Syria has been the incubator for several radical Palestinian groups, and the political leaderships of both Hamas and Islamic Jihad, whose militants in Gaza regularly fire rockets into Israeli territory, are based in Damascus.
Analysts believe neither group wants Assad unseated, and say Palestinians could be acting as a buttress for his government, dismissing hints from Damascus that unnamed "foreigners" might be orchestrating the discontent.
"The presence of the main Palestinian resistance factions gives Syria's regime some internal strength,"said Palestinian political analyst Talal Okal, who lives in Gaza.
Hamas and Islamic Jihad would almost certainly have to find new homes should Assad fall and be replaced by any pro-Western government with ambitions to distance itself from Shi'ite Iran.
That would be the best case scenario for Israel, which fears Iran's nuclear ambitions and wants to see it utterly isolated.
"Syria plays an incredibly important role in Iran's effort to influence and control the region," said Josh Block, a fellow with the Progressive Policy Institute in the United States.
"If Assad were to go it would severely weaken Hamas, Hezbollah, Iran; all the forces that oppose the peace process."
GOLAN HEIGHTS
The emergence of a less hostile administration in Syria could also finally open the door to a long-elusive peace deal with Israel, optimists say.
All previous attempts to secure a negotiated settlement between the old foes have failed -- most recently in 2008 when indirect talks brokered by Turkey broke down after Israel attacked Gaza in a bid to end Hamas's repeated rocket strikes.

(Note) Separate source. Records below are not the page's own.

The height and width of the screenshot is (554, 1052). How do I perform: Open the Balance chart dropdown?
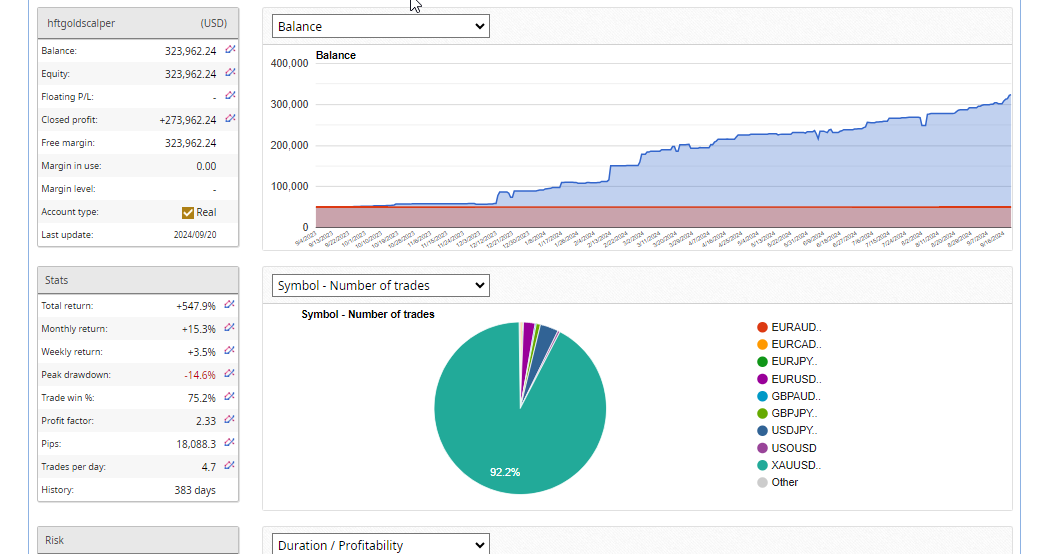tap(380, 26)
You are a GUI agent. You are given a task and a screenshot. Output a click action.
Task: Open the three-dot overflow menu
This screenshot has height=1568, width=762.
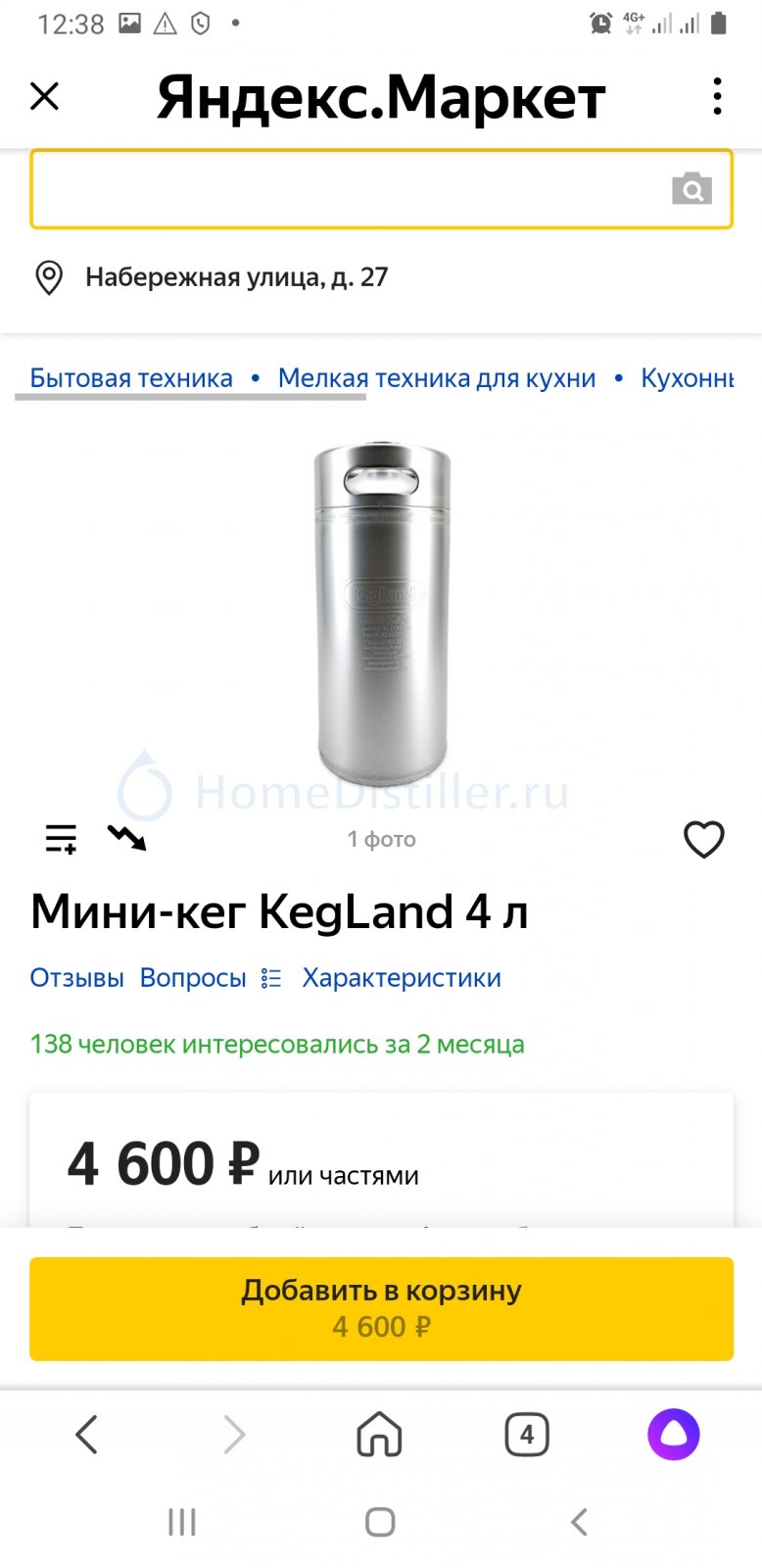[718, 96]
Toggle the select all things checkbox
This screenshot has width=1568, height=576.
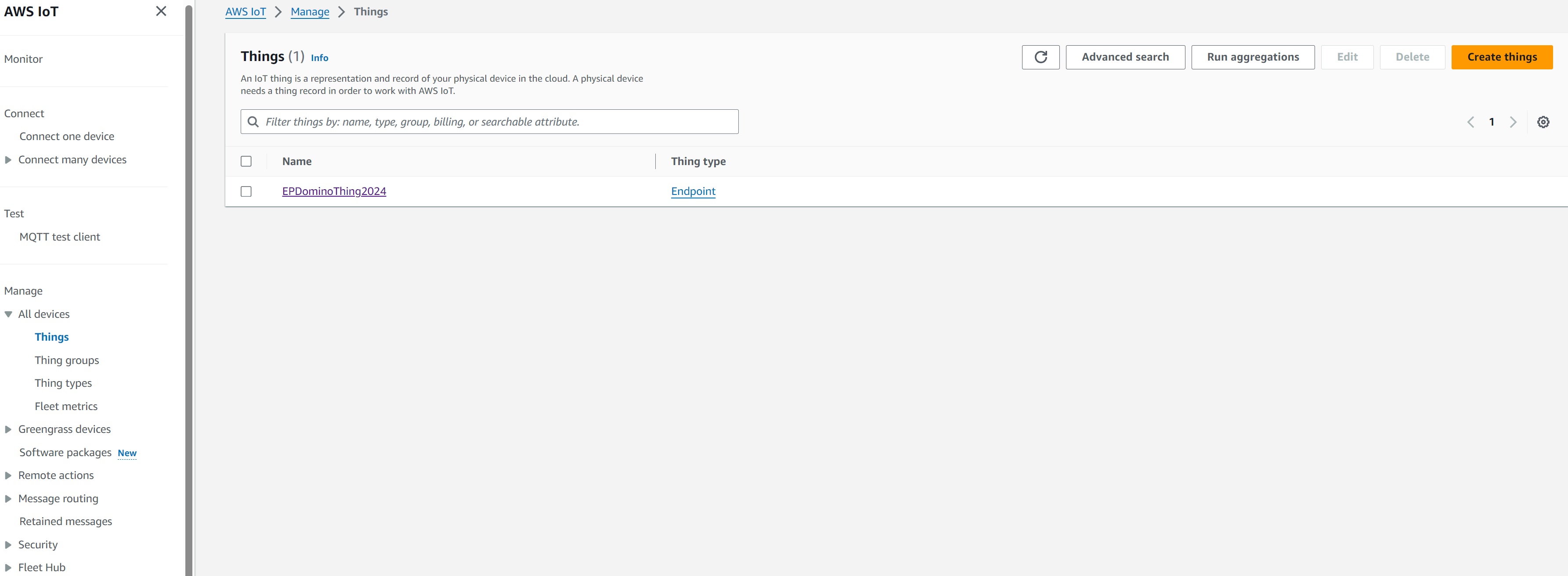click(x=247, y=161)
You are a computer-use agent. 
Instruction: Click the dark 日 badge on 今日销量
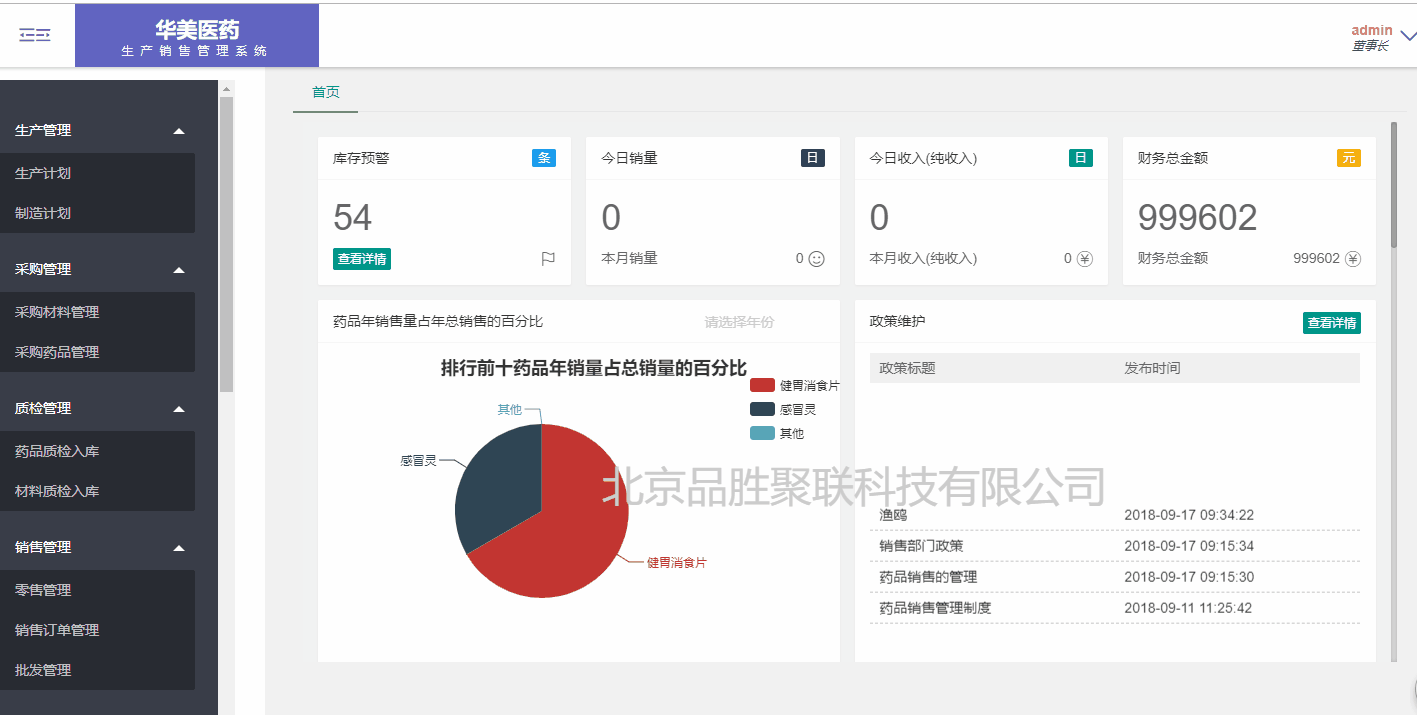(x=812, y=158)
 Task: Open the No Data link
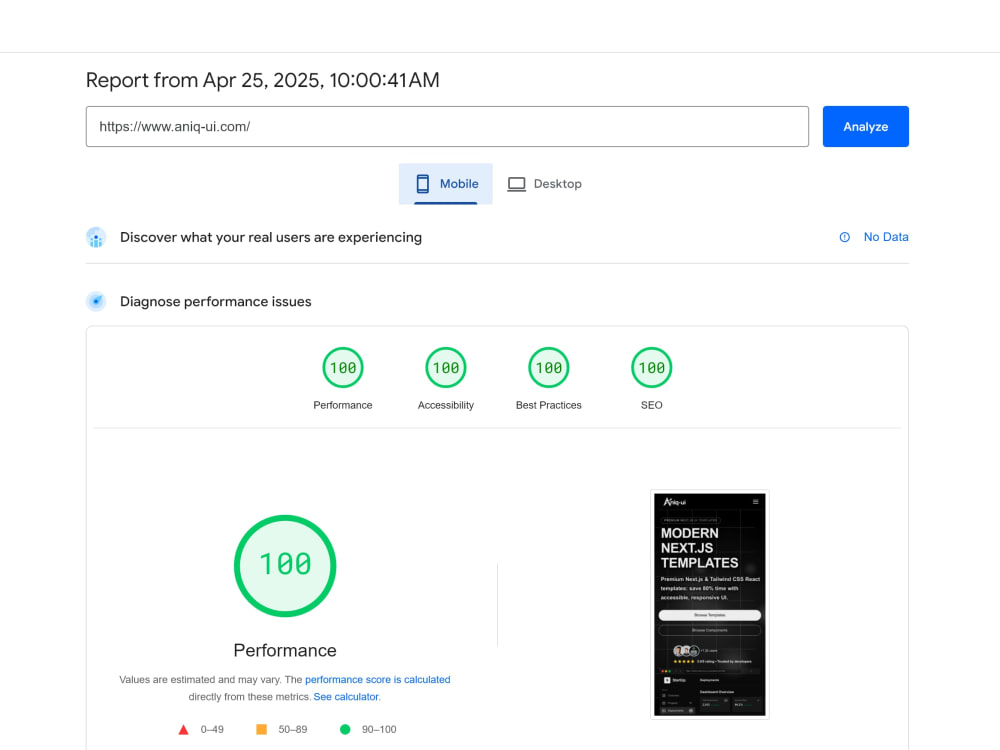[x=886, y=237]

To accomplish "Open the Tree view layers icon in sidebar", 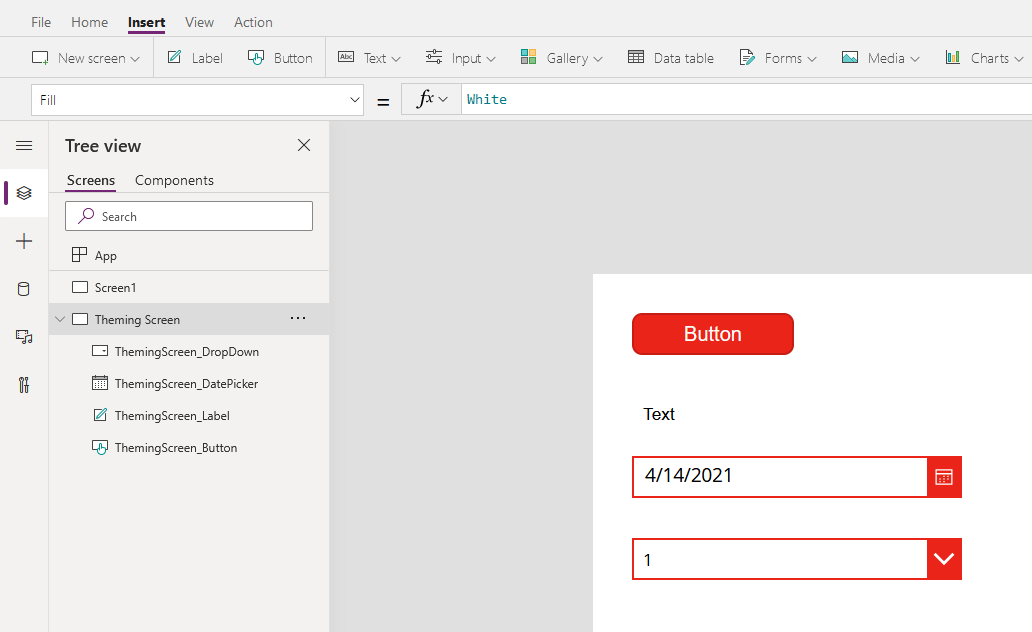I will click(x=24, y=193).
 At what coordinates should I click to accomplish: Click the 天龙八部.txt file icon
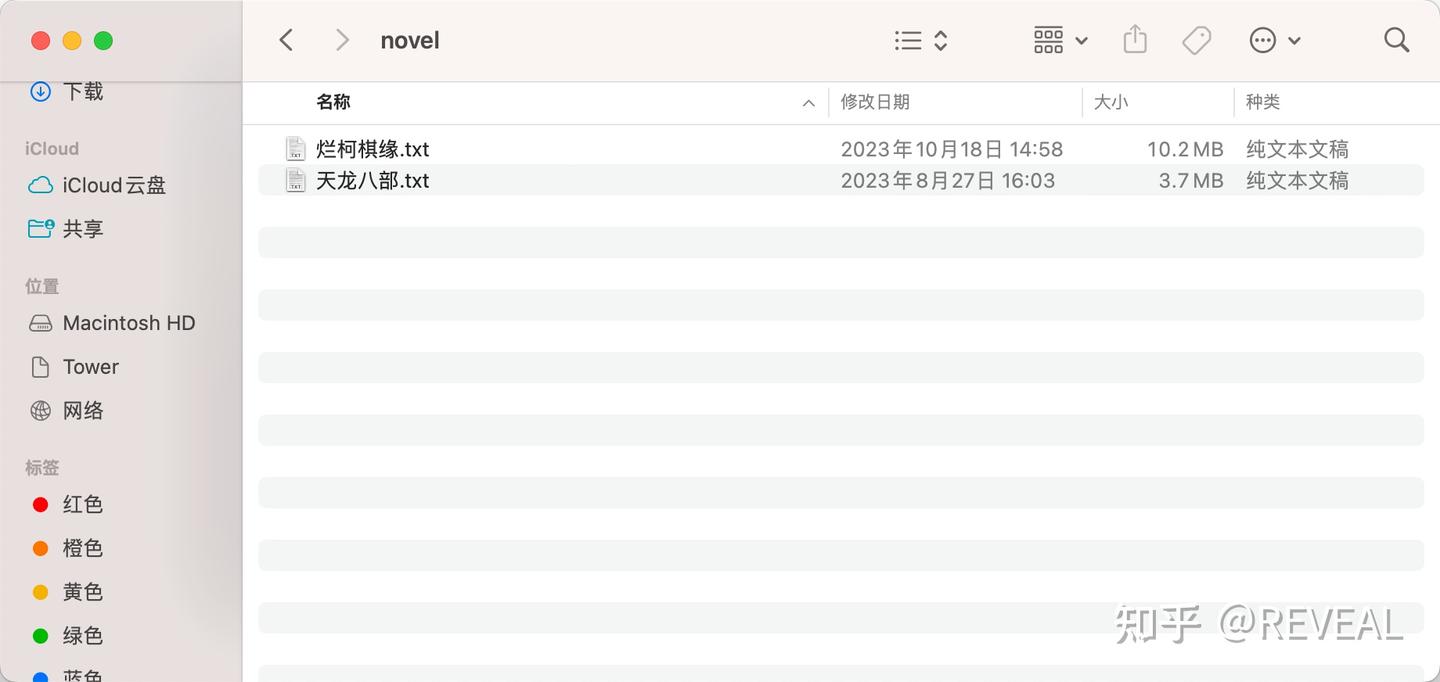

Israelis are sharply split over whether it is worth pursuing peace with Syria, which would inevitably involve returning the Golan Heights, a border plateau seized by Israel in 1967 and later annexed, in a move rejected internationally.
Advocates of doing a deal say Israel has to normalize relations with all its neighbors if it wants a secure future. Opponents say Syria has nothing to offer Israel that would justify the military, economic and psychological costs of giving up the Golan, home to some 20,000 Israeli settlers.
But any talk of a peace deal at present is absurd.
Israel has said it needs a stable environment to talk peace and analysts doubt whether successors to Assad would rush into negotiations, for fear of harming their credibility at home with a domestic audience weaned on anti-Israeli rhetoric.
"Any new regime is not going to be able to compromise its legitimacy by reaching any agreement with Israel," said Haifa University's Ben-Dor.
However, should Assad hold on to power, he might prove more flexible with the West in an effort to strengthen Syria's economy and quell public anger over poverty and unemployment.
"If he stays he might prove more pragmatic," said Syria expert Ma'oz, arguing that Assad wanted permanent peace. "He wants the Golan Heights from Israel. His father lost it ... and the prestige involved is very important to him."